* **Aim of the task**:
Print the first line of the data below and every one after it, through the line containing "Expand all component categories in toolbox", exactly as written.

--- START ---

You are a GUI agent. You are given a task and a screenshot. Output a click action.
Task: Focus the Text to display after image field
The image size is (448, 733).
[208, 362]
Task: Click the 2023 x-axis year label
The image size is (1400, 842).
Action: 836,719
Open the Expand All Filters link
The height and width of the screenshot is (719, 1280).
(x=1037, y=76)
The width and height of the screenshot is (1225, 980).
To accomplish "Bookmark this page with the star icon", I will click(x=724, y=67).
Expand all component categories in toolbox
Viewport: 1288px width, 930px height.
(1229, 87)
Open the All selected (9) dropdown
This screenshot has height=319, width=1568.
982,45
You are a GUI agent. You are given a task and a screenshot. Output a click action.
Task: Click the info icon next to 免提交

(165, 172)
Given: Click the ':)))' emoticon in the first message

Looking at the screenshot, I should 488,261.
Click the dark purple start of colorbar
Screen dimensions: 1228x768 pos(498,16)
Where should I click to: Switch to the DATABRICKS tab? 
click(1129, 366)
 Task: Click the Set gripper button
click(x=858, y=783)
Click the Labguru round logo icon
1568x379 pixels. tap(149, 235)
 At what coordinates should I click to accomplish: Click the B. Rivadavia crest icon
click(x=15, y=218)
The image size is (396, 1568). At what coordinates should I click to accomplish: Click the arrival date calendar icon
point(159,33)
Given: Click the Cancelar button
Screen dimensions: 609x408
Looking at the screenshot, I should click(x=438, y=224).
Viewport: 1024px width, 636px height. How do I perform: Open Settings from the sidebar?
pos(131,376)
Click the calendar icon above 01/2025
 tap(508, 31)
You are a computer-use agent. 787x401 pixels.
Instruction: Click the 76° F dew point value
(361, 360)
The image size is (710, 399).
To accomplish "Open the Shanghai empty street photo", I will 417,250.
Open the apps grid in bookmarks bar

--- END ---

* **Answer to this task**:
You are a GUI agent. You are given a task and a screenshot. Output a click action.
Task: Focus the Text to display after image field
The image size is (448, 733).
[208, 362]
Task: Click the 2023 x-axis year label
The image size is (1400, 842).
Action: 836,719
Open the Expand All Filters link
The height and width of the screenshot is (719, 1280).
(x=1037, y=76)
The width and height of the screenshot is (1225, 980).
To accomplish "Bookmark this page with the star icon", I will click(x=724, y=67).
Expand all component categories in toolbox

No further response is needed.